_The exercise_.
Retype the lines from the one containing "792x600 pixels." through the end of the records, inclusive, without any pictures.

_Raw data_.
"""

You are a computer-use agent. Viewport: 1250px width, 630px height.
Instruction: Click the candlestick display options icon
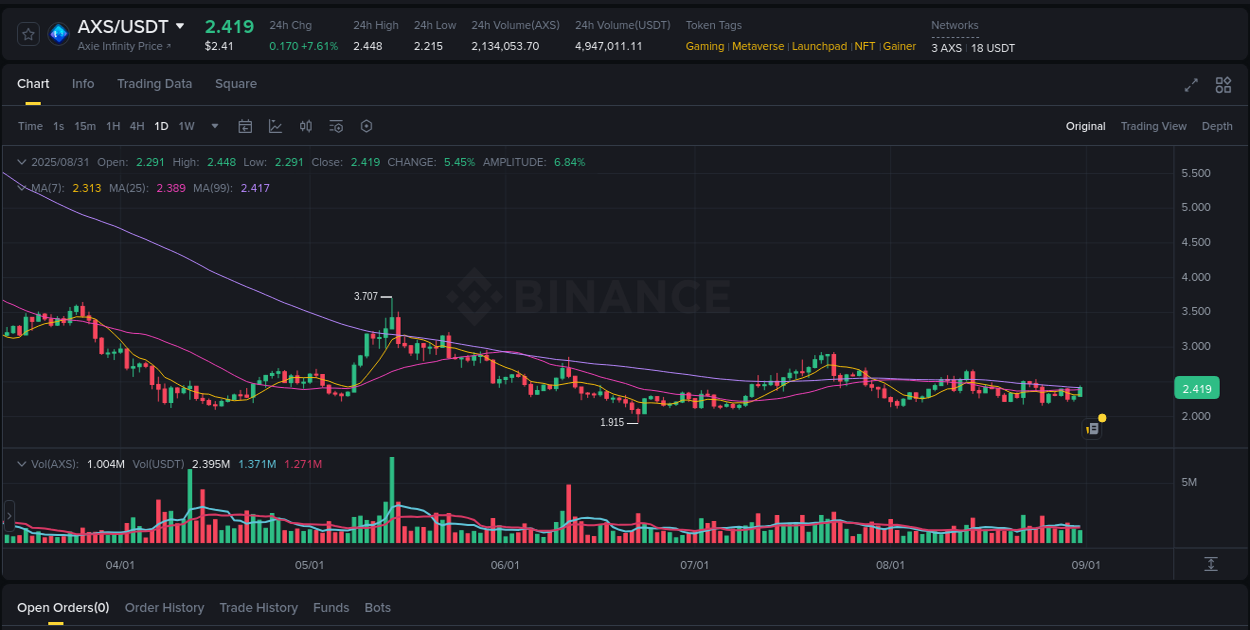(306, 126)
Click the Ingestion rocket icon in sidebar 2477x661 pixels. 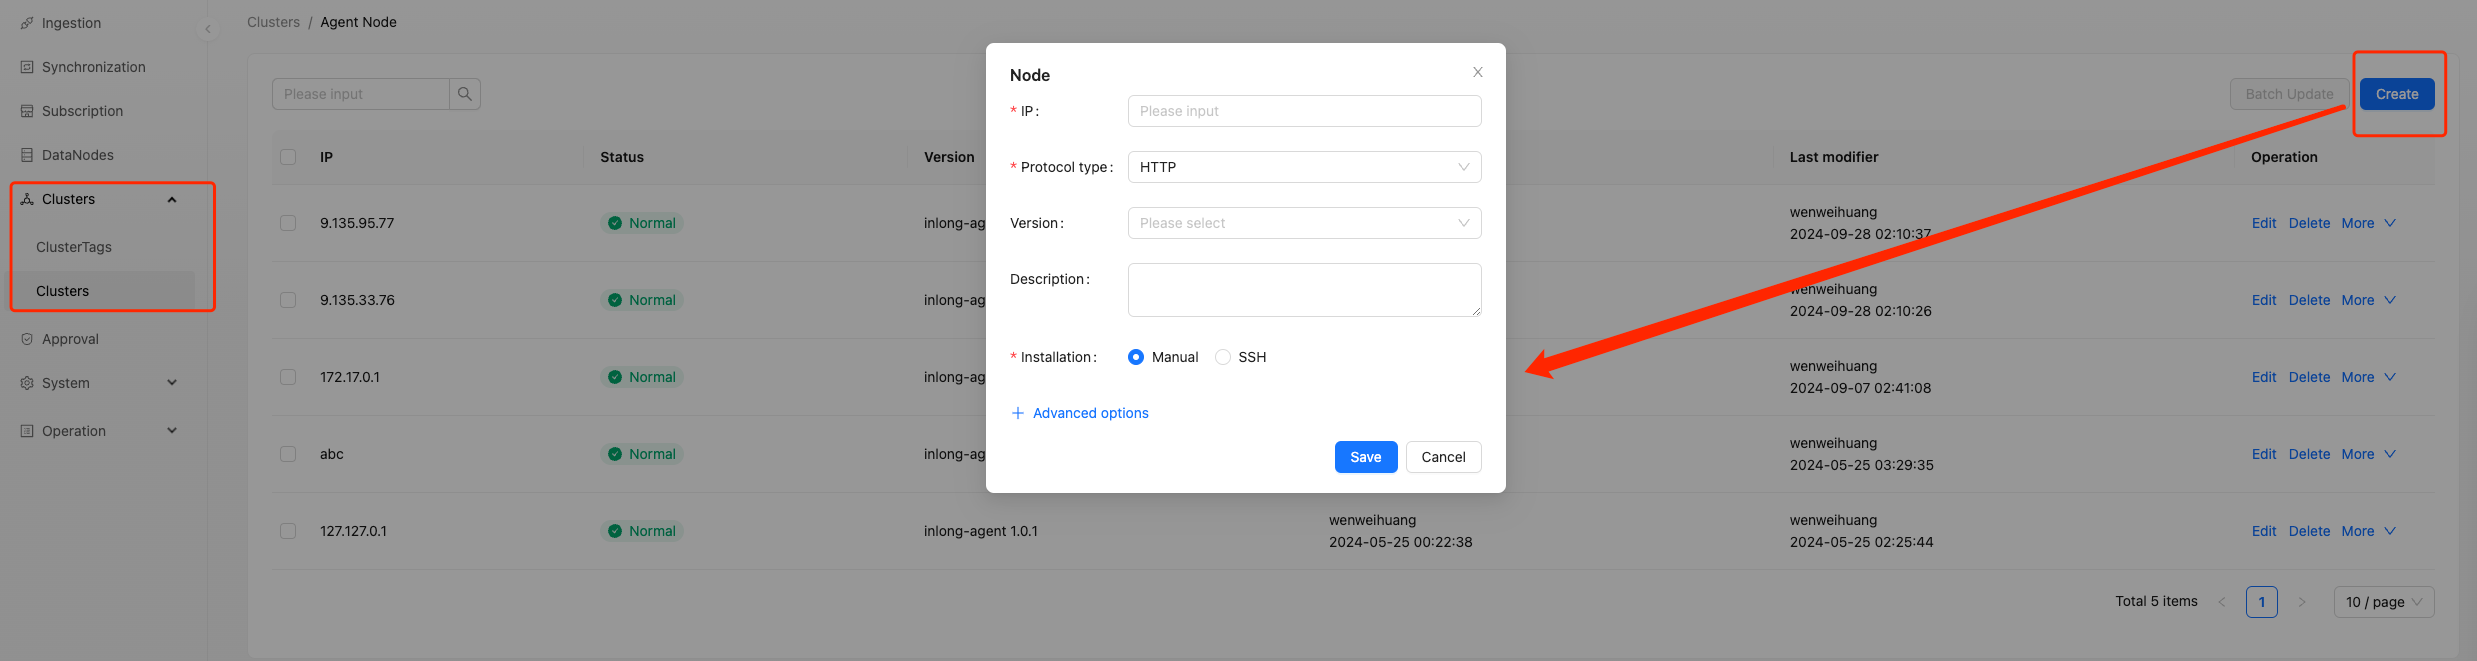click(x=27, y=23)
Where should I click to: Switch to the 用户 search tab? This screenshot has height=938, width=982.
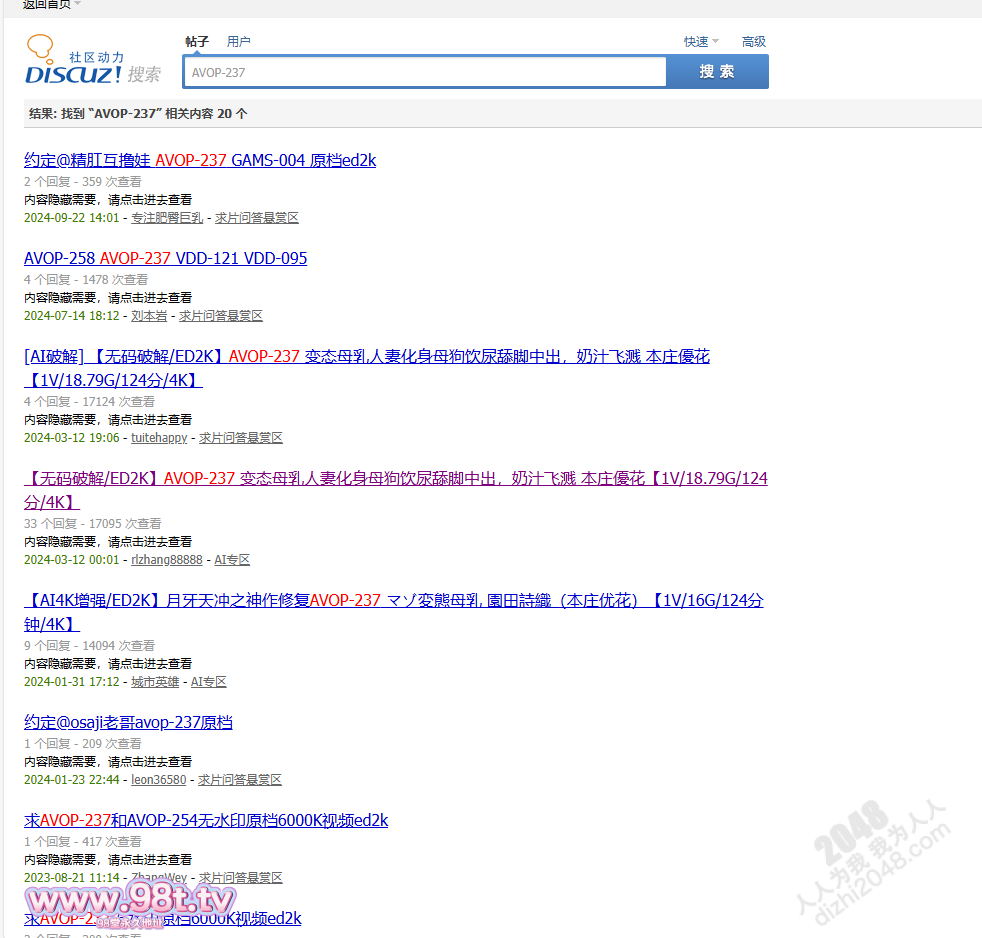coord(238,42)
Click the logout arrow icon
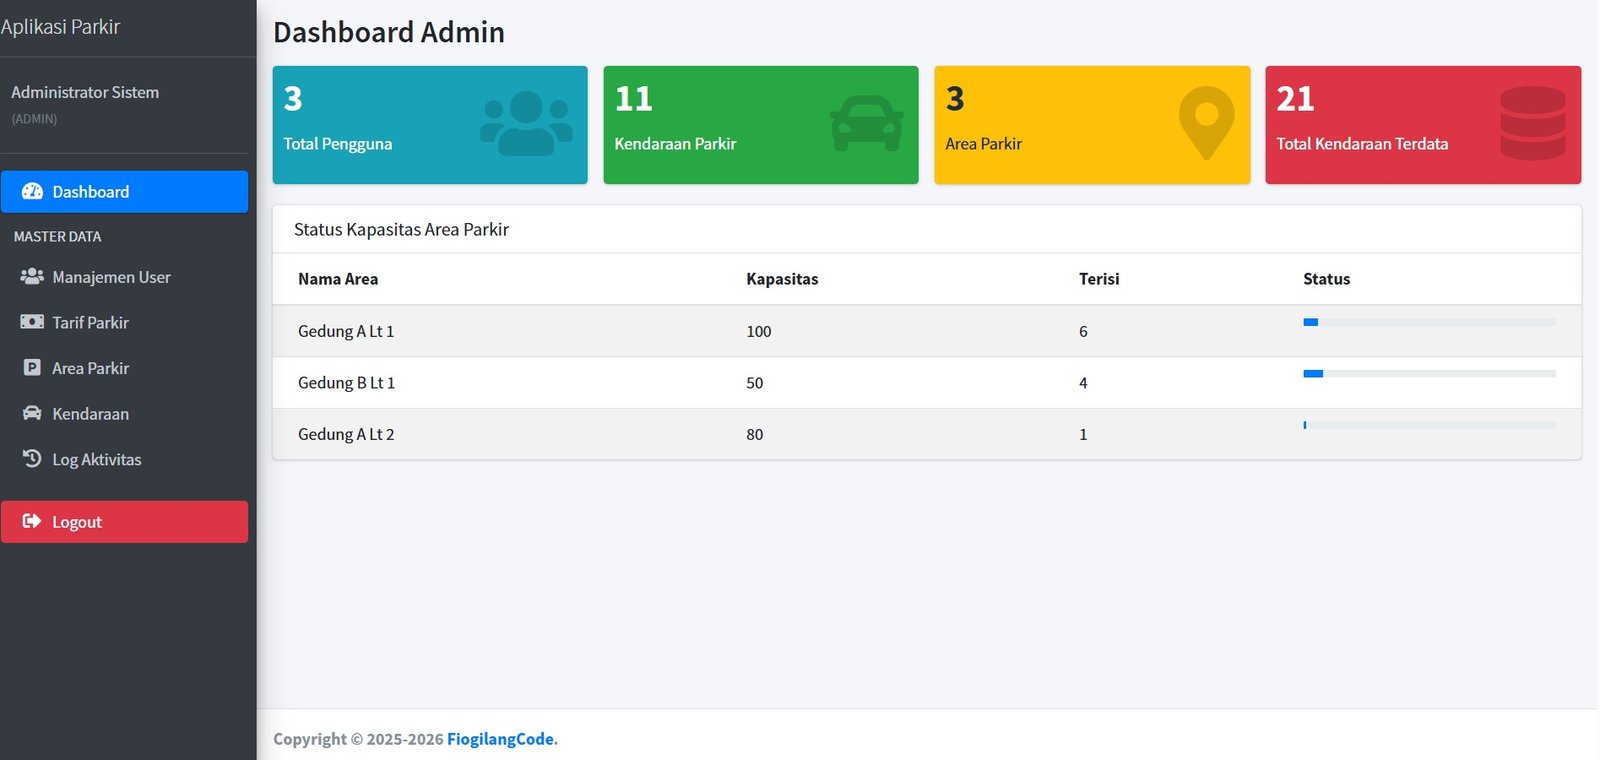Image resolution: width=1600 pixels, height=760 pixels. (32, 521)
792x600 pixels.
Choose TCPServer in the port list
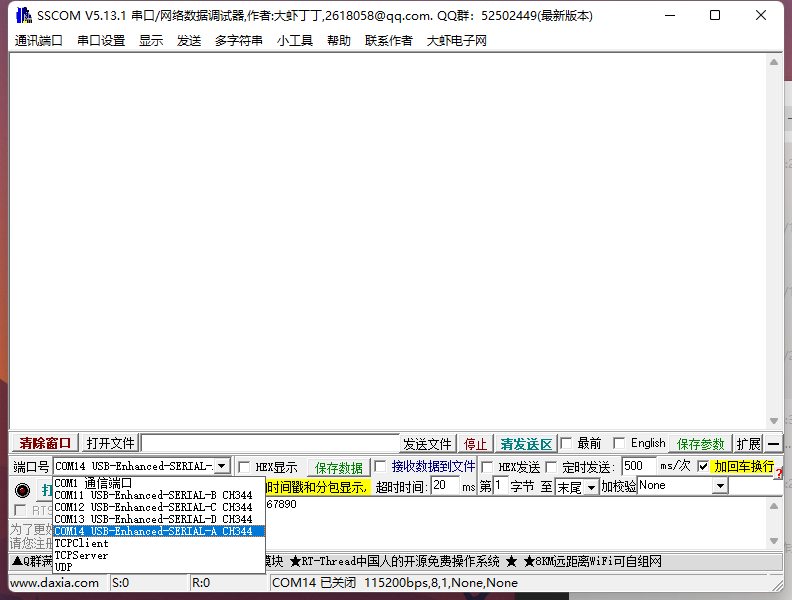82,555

"""

_Result of the task_.
792x600 pixels.
Choose TCPServer in the port list
82,555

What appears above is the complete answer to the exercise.